WHAT THE TASK REQUIRES |
Leave out the pictures and repeat every record exactly.

DATA TO PROCESS |
################

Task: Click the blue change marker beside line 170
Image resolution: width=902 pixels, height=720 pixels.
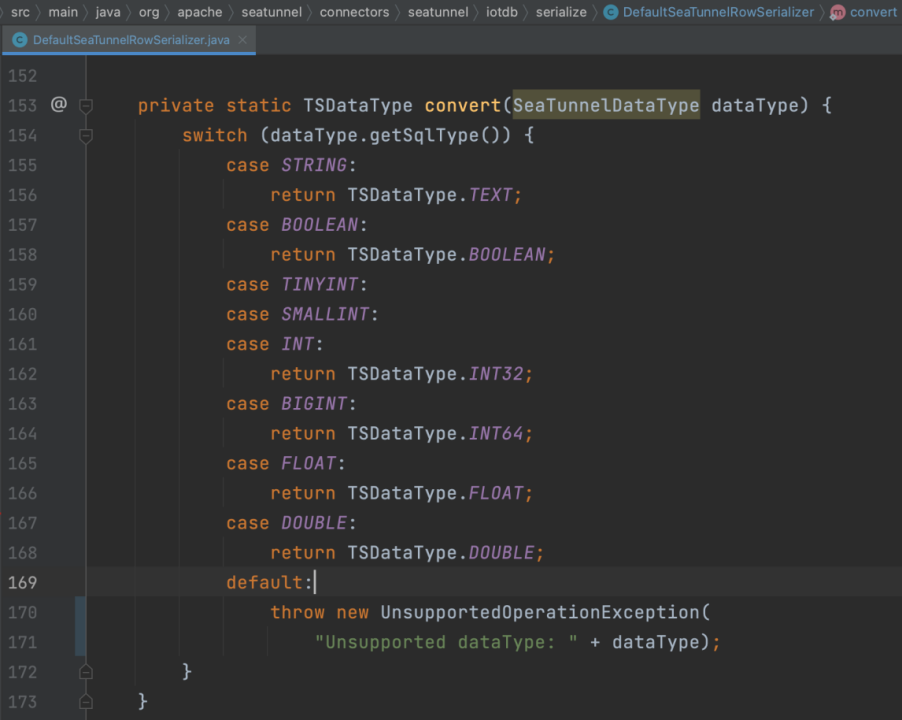Action: [81, 626]
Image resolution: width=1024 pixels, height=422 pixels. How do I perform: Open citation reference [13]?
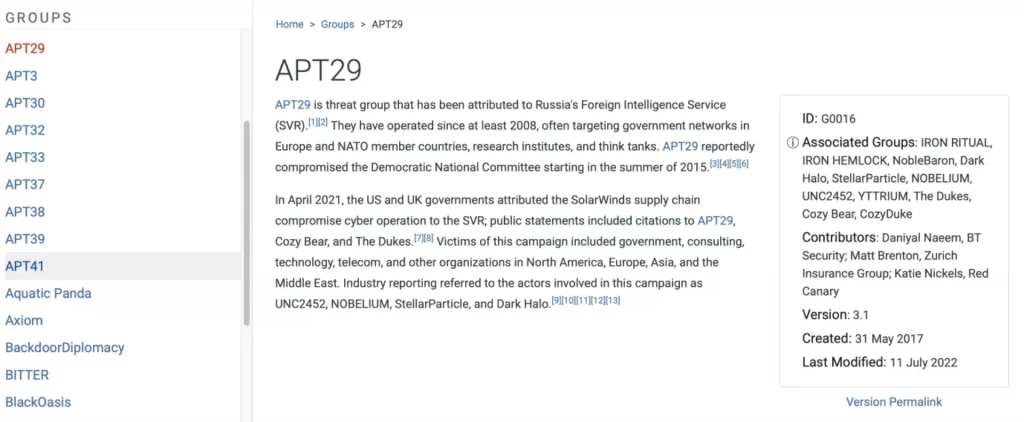tap(613, 300)
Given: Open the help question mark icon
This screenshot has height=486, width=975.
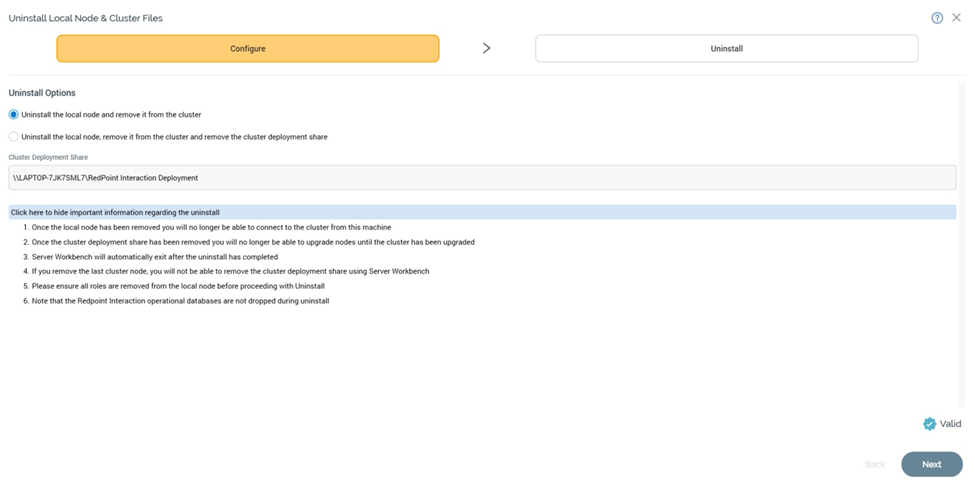Looking at the screenshot, I should tap(937, 18).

################

EXERCISE RESPONSE |
Task: Click the blue change marker beside line 170
Image resolution: width=902 pixels, height=720 pixels.
Action: [81, 626]
Image resolution: width=1024 pixels, height=422 pixels. How do I perform: Open citation reference [13]?
tap(613, 300)
Given: Open the help question mark icon
This screenshot has height=486, width=975.
Looking at the screenshot, I should tap(937, 18).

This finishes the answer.